_Source document_
# # #

I discern what you did there. By utilising the word ‘beam,’ you are alluding to the Afshar experiment, the double quantum eraser experiment and a nimiety of other things for which I shall not enumerate. Now we must relate these quantum mechanical delicacies to the intrinsic value of happiness, and long live the gracious grand unified theory of everything. General relativity would prove to be great glory as it does not transcend our daily perceptions all too much, yet it would be dwindling in popularity. Meanwhile, Aristotle would be yammering on about how the universe was not like a clockwork and be introducing the notion of pseudorandom interpretations from the people of his time. Philosophy would be almost a cliche in this hypothetical universe, leading to a mass of people to instantaneously forget what they were digressing on about, which is the case with me. Except philosophy is completely beyond me and to illustrate that, I have devised a song. 
philosophy is completely beyond me.
Quantum mechanical universe brings us such glee

For pessimists, it will Outline their lack of sagacity

But I am the one optimist who has attained complete stupidity

 

IJELLYBEANS
Uke8 wrote:
Elroch wrote:
Uke8 wrote:

statistically If you throw a dice 12 million times it will fall 2m times on each # right?

No, actually not. It is likely that the number of times it comes up 6 (or any other number) is NEAR 2,000,000. It is quite unlikely to be more than a few thousand away from 2,000,000. You can work out exactly how unlikely. For illustration, I have done your experiment 1,000 times (with perfect digital dice) and here is a graph of the number of 6s

 

You will see that it was usually within a couple of thousand of 2,000,000 sixes and very rarely more than 2004000 or less than 1996000. With a lot more than 1,000 runs you would get occasional runs getting results further than this from 2,000,000, with increasingly low probability. (The histogram counts results in ranges of about 1000)

# # #

_Information supplied_
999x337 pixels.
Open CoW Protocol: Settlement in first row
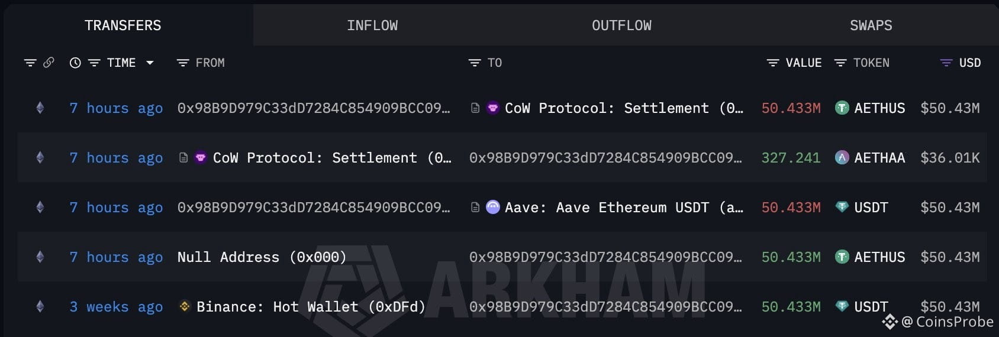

# # #

Print the passage of the forum excerpt starting with "For pessimists, it" and going on through "each # right?". The material has no connection to the forum excerpt.

For pessimists, it will Outline their lack of sagacity

But I am the one optimist who has attained complete stupidity

 

IJELLYBEANS
Uke8 wrote:
Elroch wrote:
Uke8 wrote:

statistically If you throw a dice 12 million times it will fall 2m times on each # right?